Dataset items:
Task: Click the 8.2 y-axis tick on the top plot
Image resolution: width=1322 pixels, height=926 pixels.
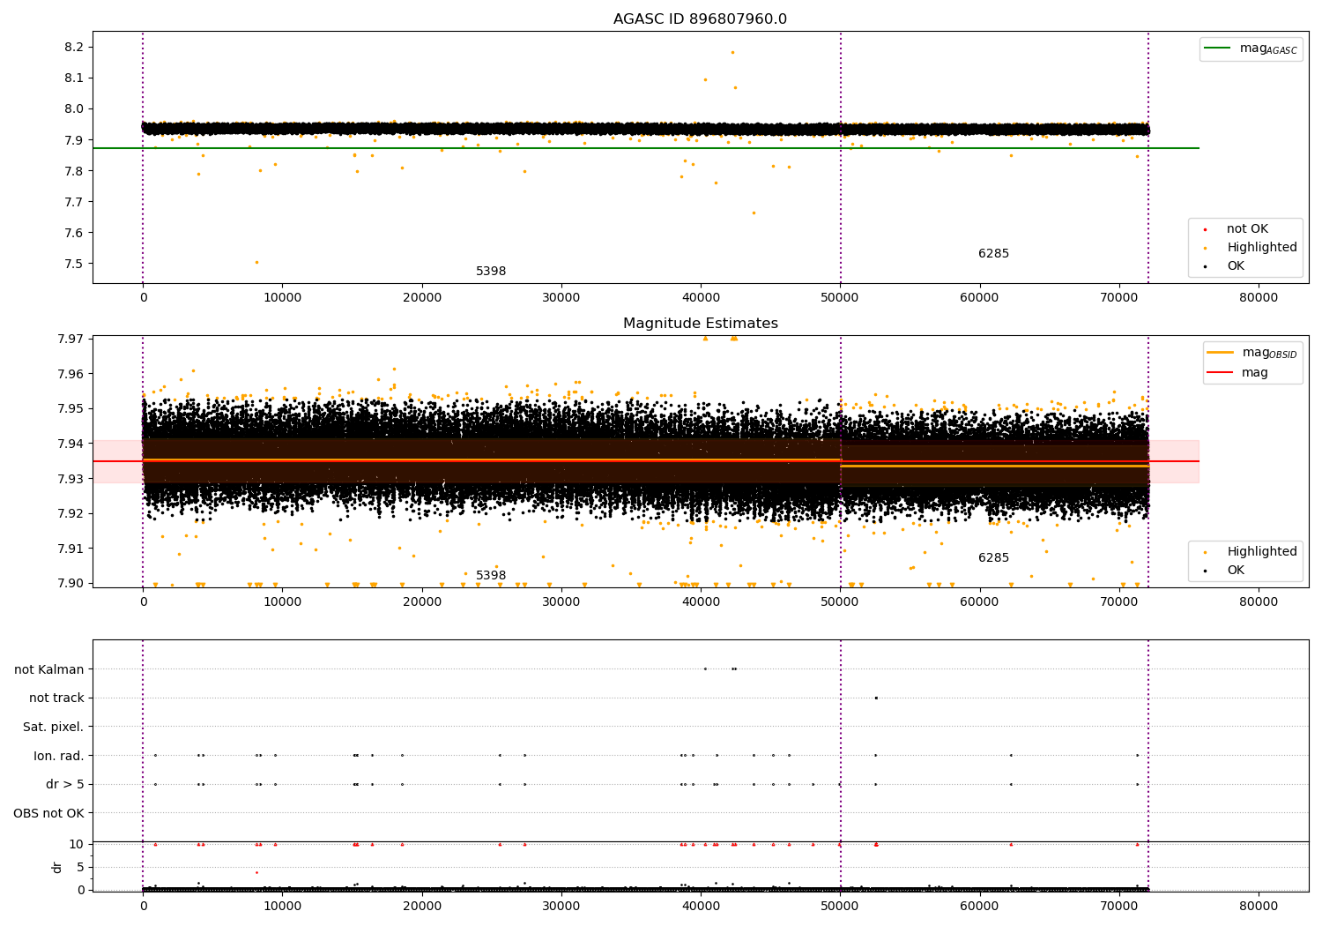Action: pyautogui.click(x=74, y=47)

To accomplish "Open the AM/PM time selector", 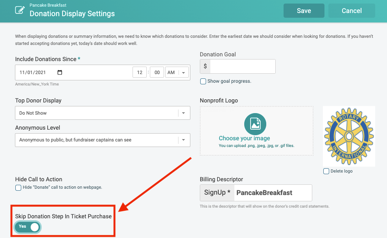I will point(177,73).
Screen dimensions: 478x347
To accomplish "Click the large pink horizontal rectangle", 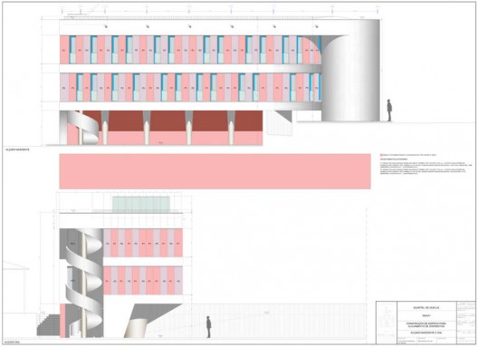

* * *

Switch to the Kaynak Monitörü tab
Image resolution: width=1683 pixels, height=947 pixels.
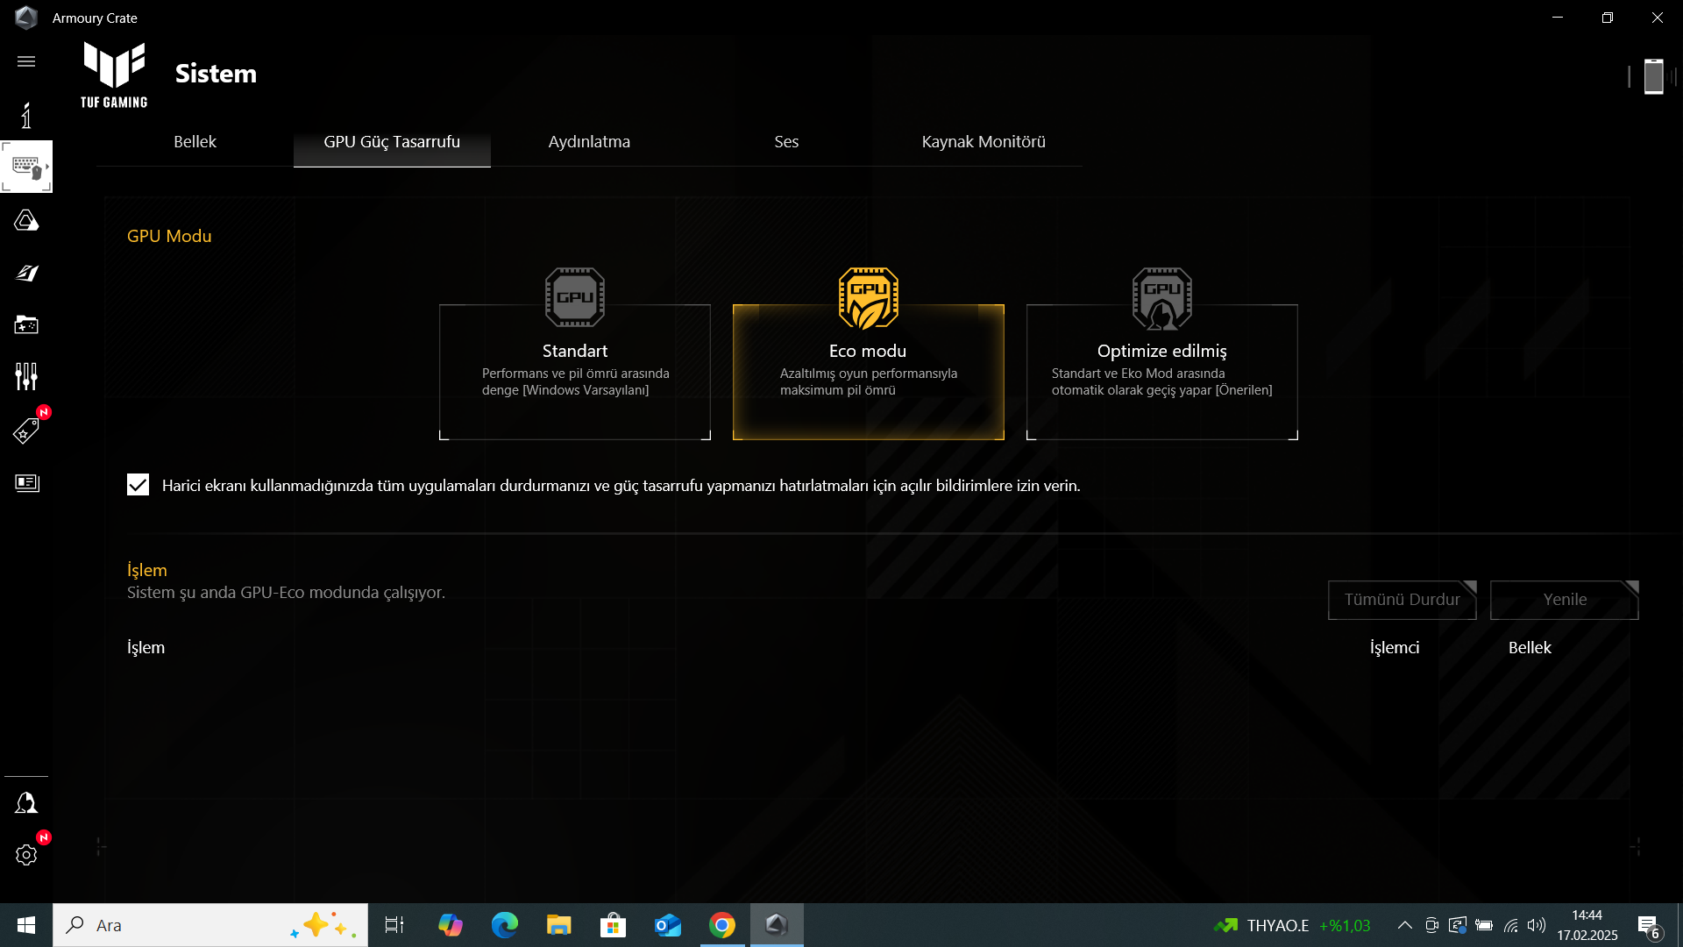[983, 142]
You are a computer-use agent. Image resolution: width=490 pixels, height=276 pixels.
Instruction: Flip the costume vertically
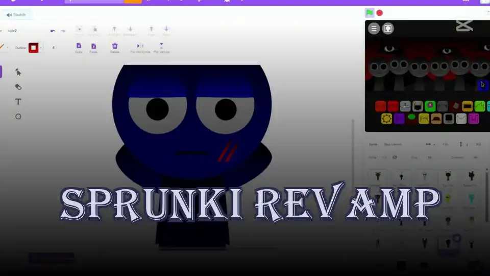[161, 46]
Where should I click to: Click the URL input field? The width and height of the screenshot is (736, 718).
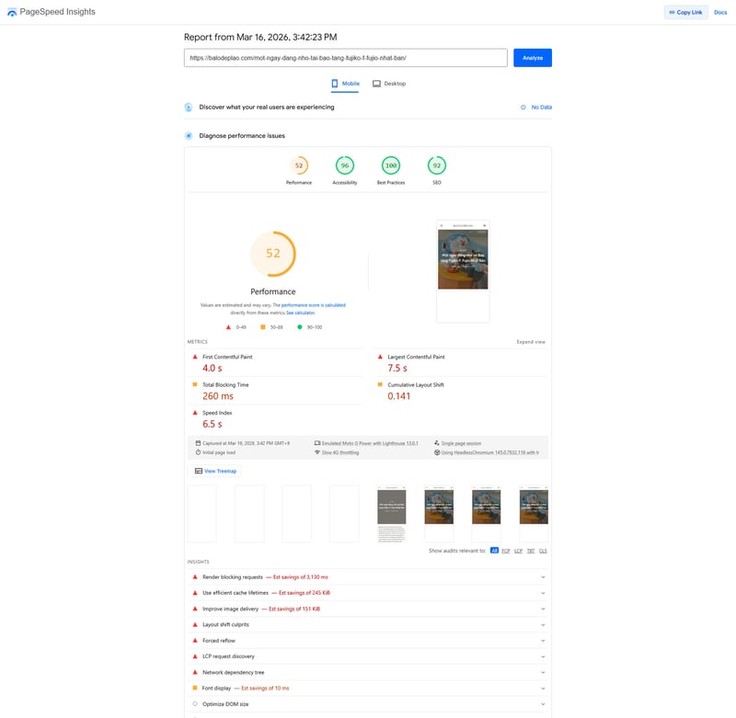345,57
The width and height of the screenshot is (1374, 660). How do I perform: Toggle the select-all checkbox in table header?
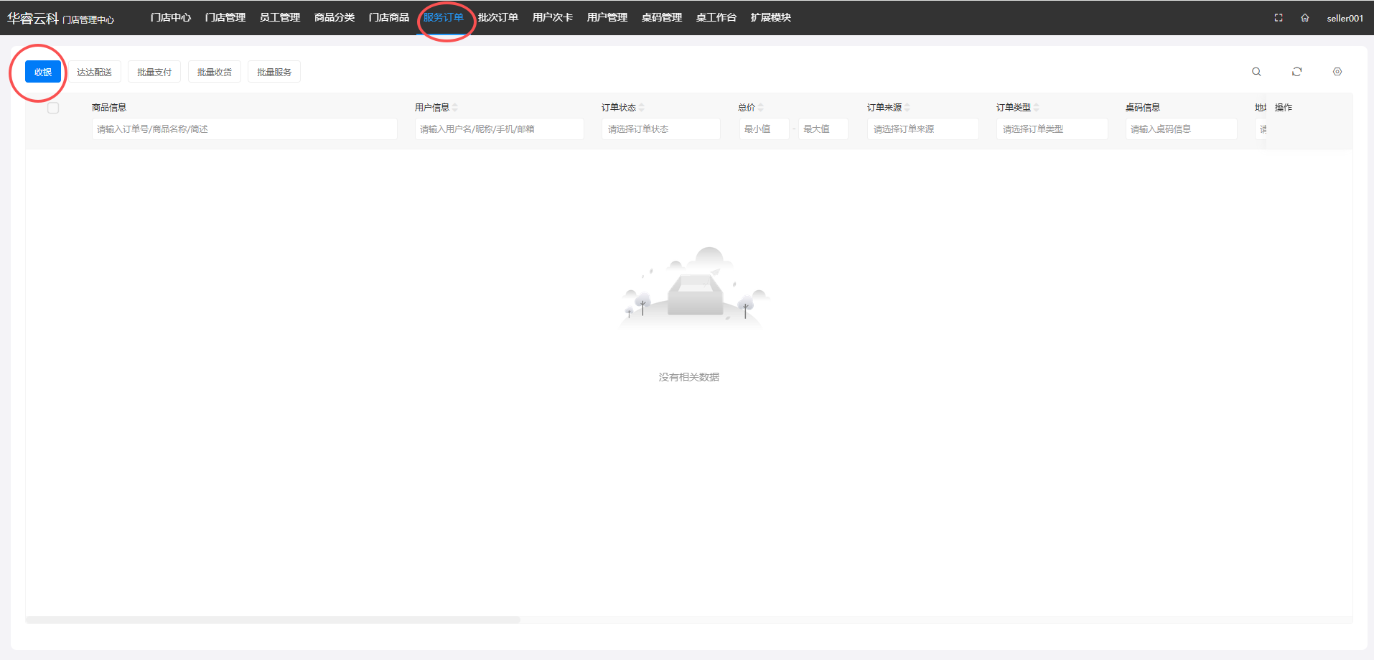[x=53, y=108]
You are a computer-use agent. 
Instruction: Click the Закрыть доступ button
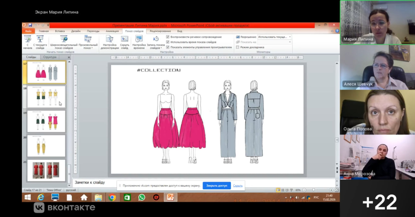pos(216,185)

▸ **WHAT YOU SHOULD DO**
Please identify each line in the listing above that contains the string "resolution", treating uppercase and lowercase as different, and copy those lines.

▸ **SOLUTION FOR THIS TASK**
Image resolution: width=1322 pixels, height=926 pixels.
Image resolution: width=1683 pixels, height=947 pixels.
You are a computer-use agent. Image resolution: width=490 pixels, height=276 pixels.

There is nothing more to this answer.